ABOUT THIS EXERCISE:
Whichever lines include the word "computer", copy them as they appear in the data.

DATA SHOWN:
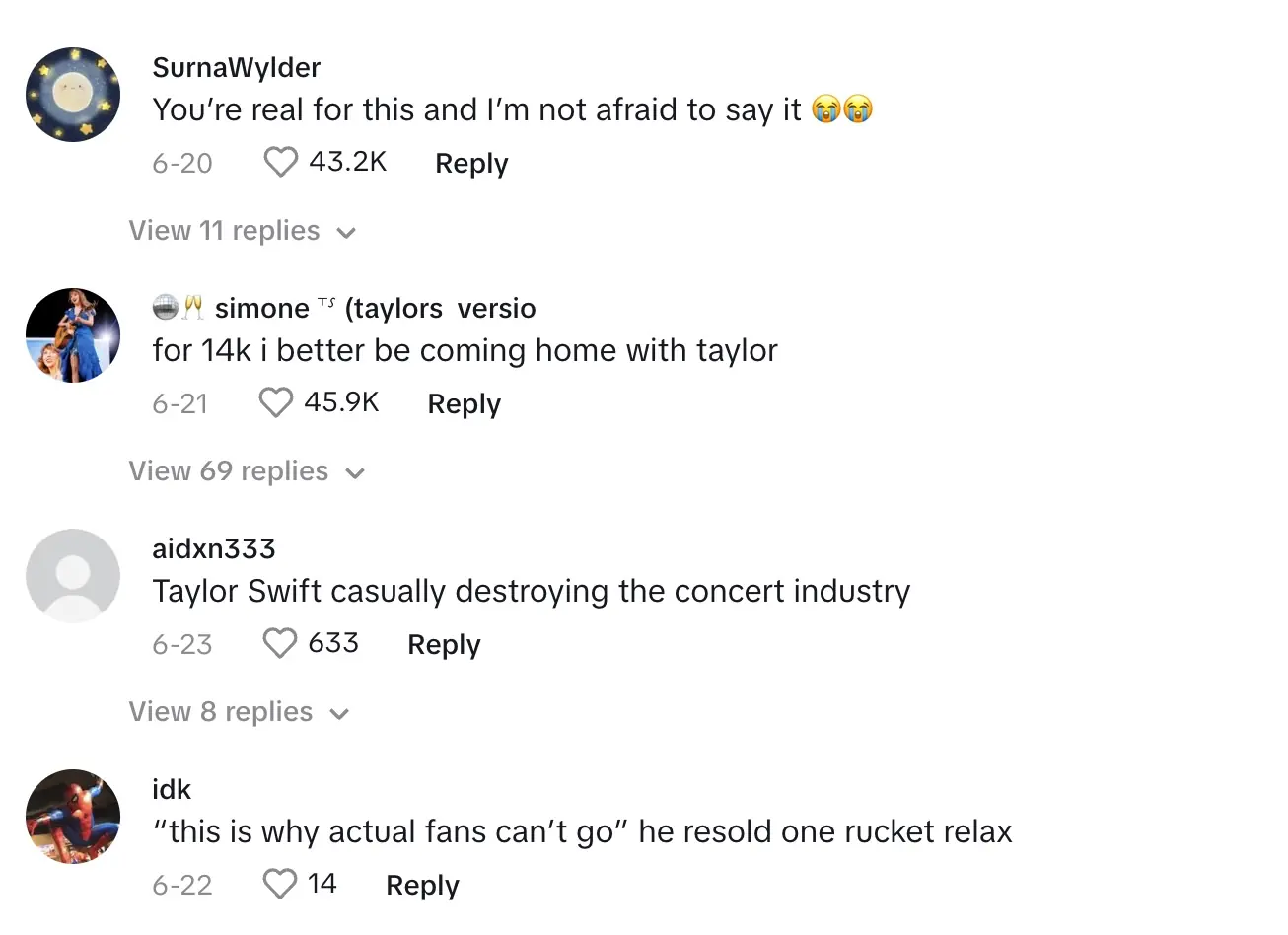Screen dimensions: 1288x935
Task: Expand View 11 replies
Action: click(242, 231)
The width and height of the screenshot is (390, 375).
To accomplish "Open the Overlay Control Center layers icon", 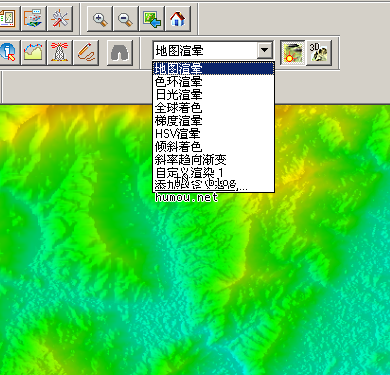I will 33,19.
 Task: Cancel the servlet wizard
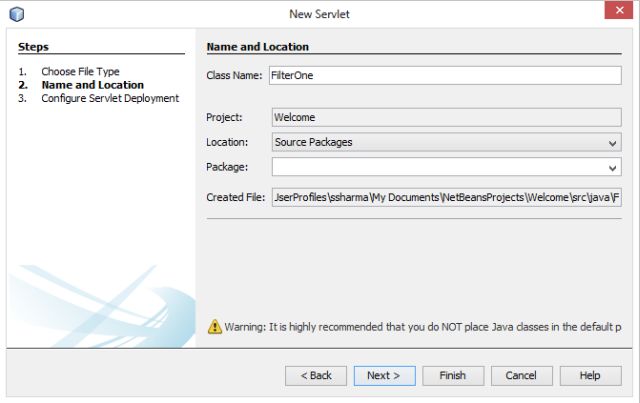tap(521, 375)
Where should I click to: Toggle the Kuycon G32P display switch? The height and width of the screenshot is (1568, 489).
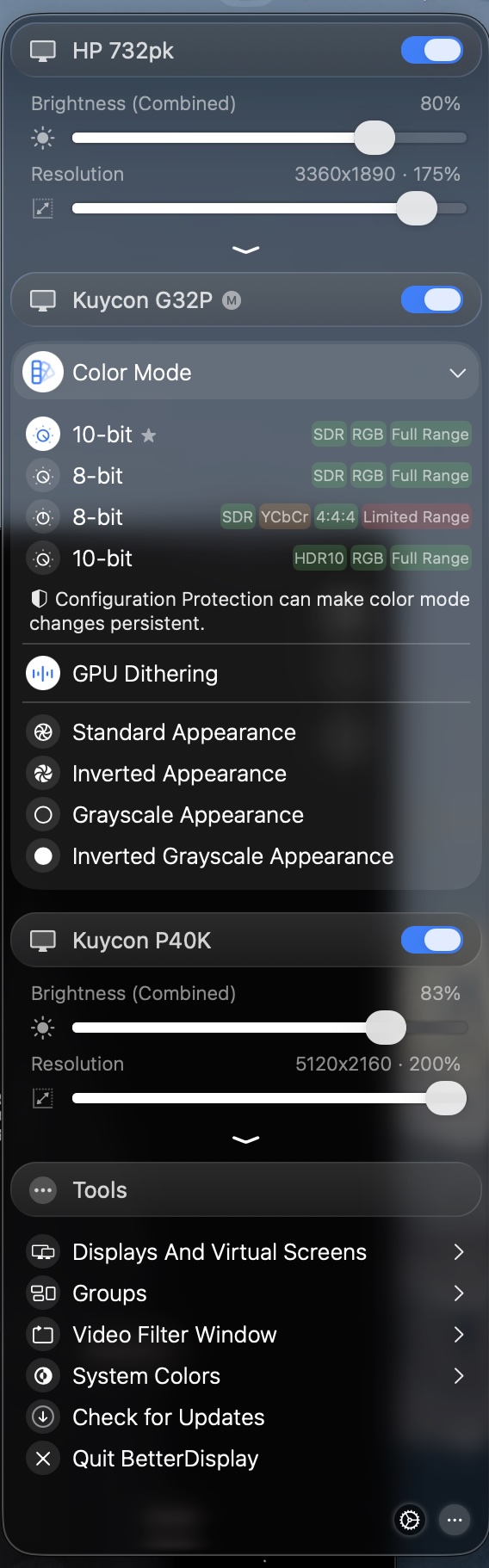(432, 300)

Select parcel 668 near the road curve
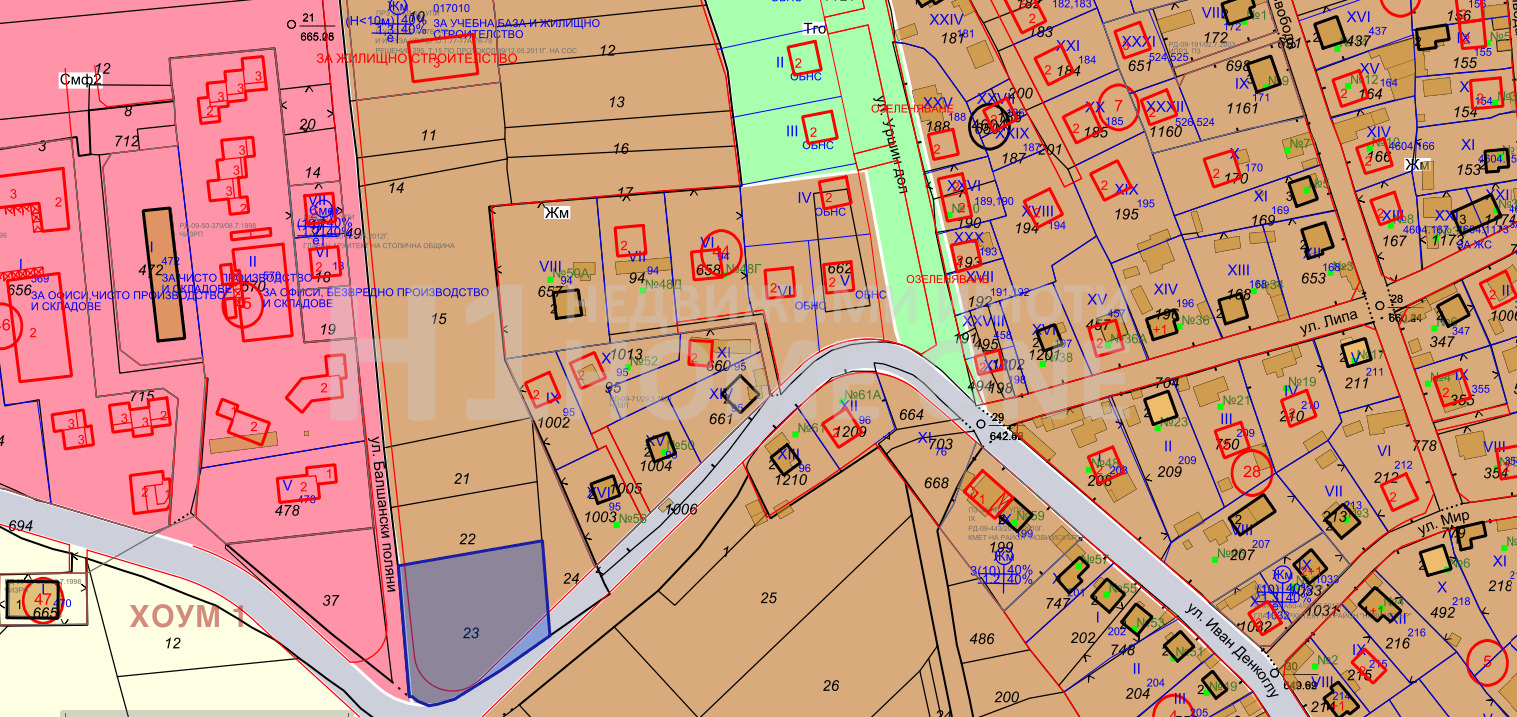click(936, 483)
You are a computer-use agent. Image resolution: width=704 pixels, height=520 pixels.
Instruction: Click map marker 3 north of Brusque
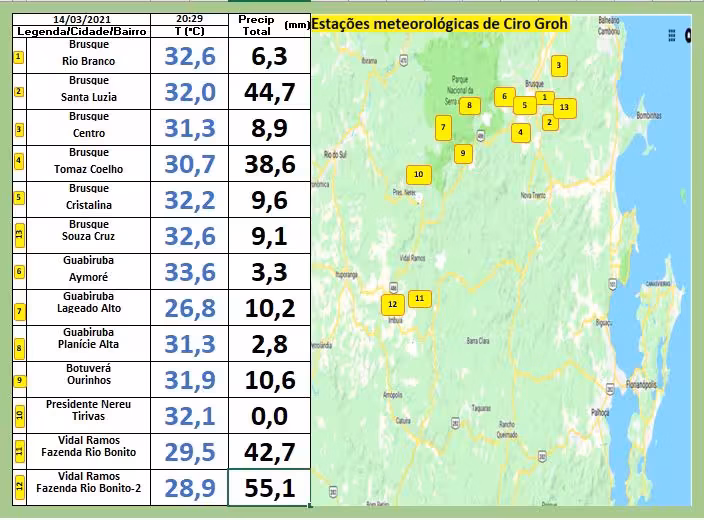[559, 67]
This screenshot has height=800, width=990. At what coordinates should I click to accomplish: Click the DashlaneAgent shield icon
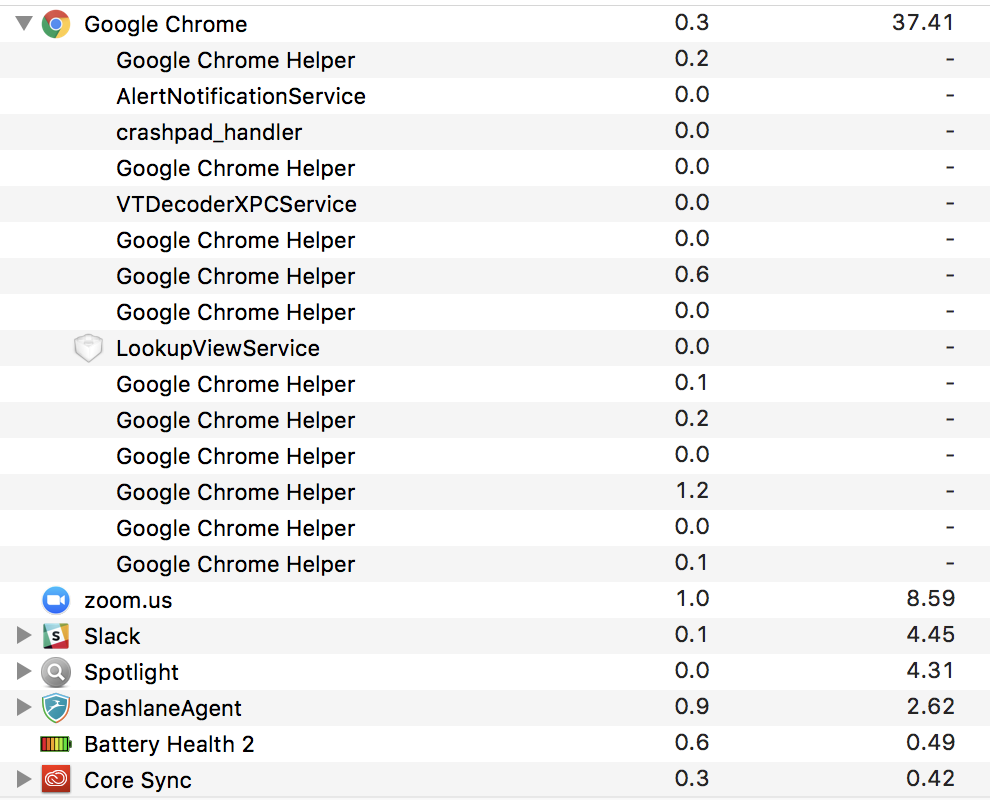[x=56, y=708]
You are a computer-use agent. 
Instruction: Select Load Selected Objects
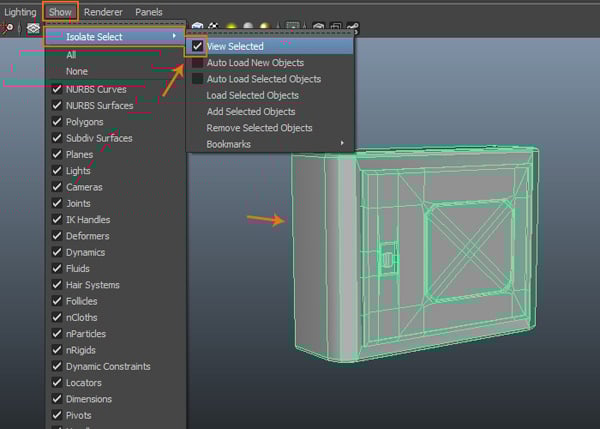click(252, 95)
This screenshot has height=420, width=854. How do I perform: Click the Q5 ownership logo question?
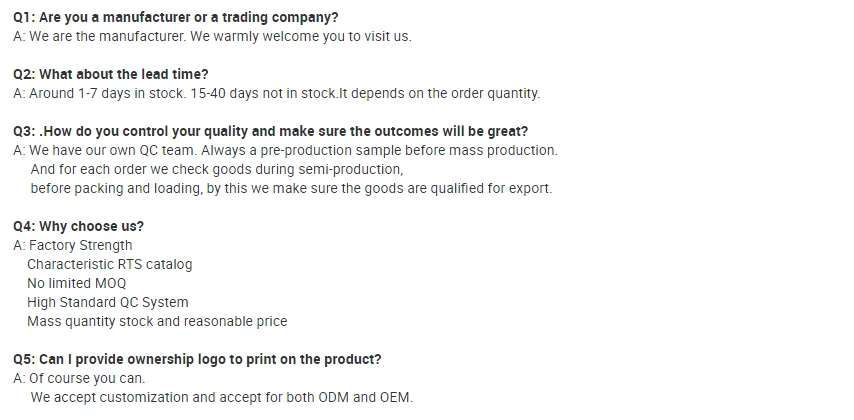click(x=197, y=360)
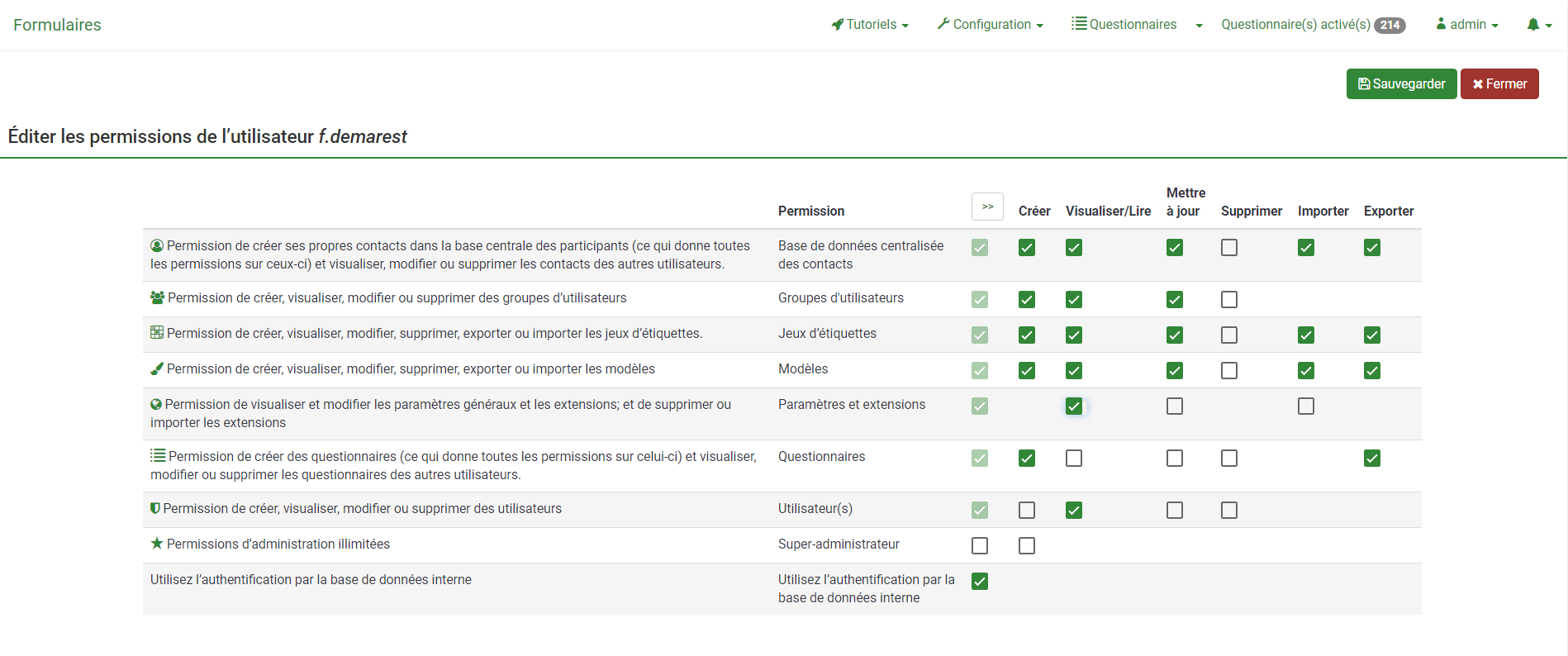This screenshot has width=1568, height=656.
Task: Check Visualiser/Lire for Questionnaires
Action: pyautogui.click(x=1074, y=459)
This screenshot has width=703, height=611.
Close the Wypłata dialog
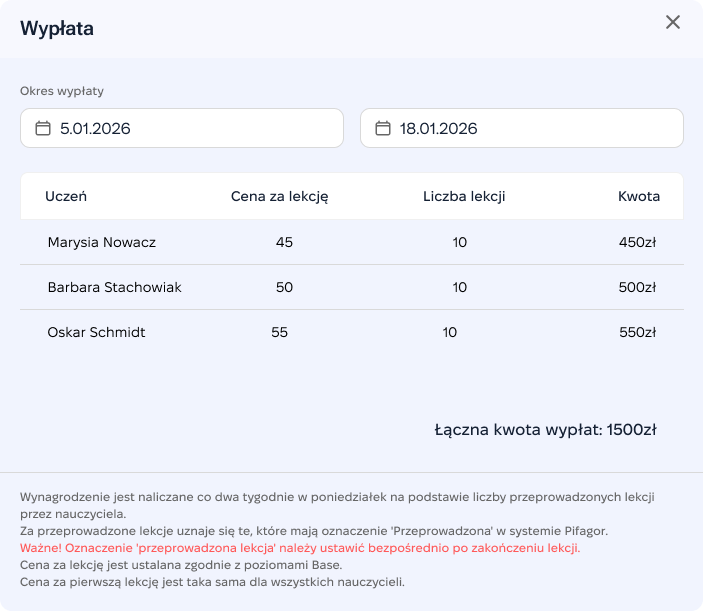point(673,22)
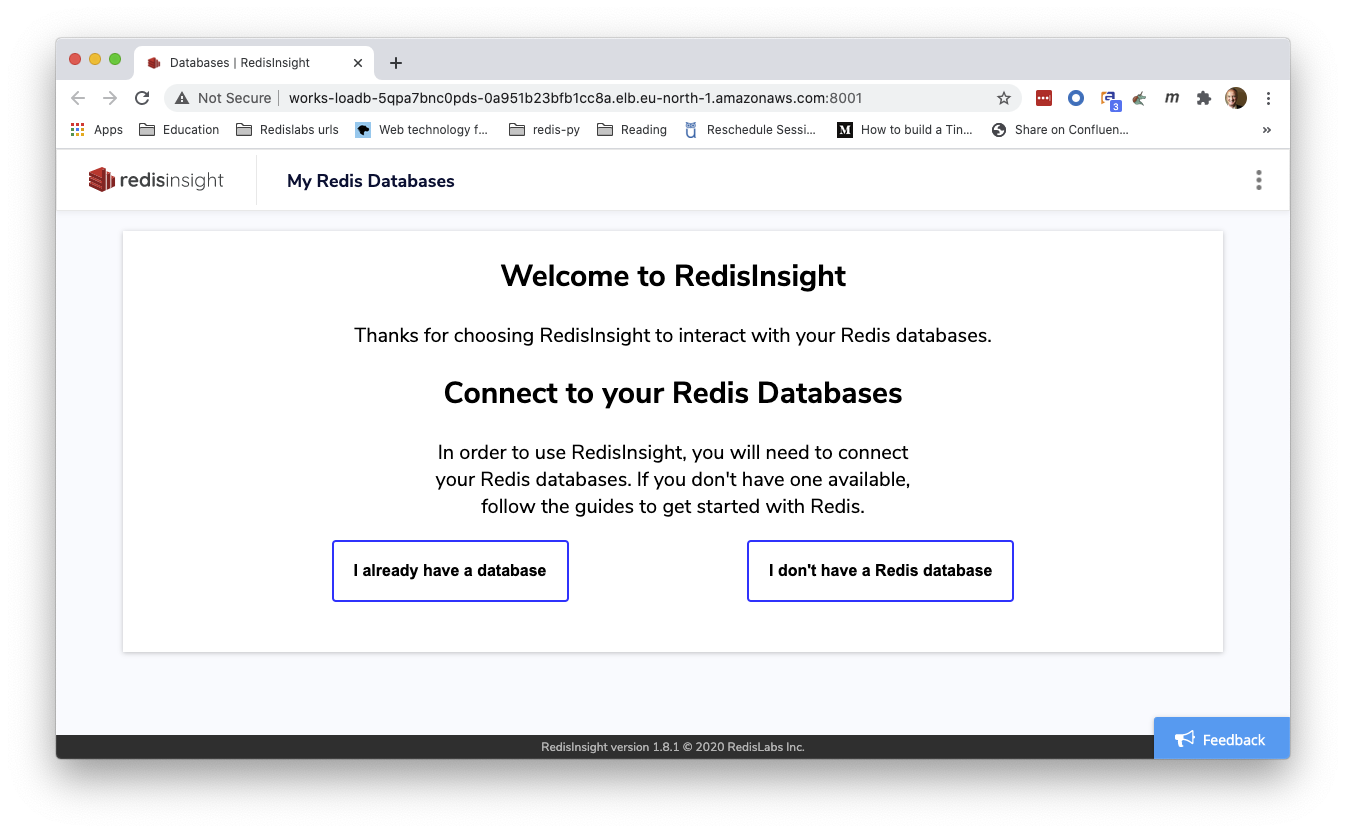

REPLY:
You are a computer-use agent. Image resolution: width=704 pixels, height=520 pixels.
You are a computer-use agent. 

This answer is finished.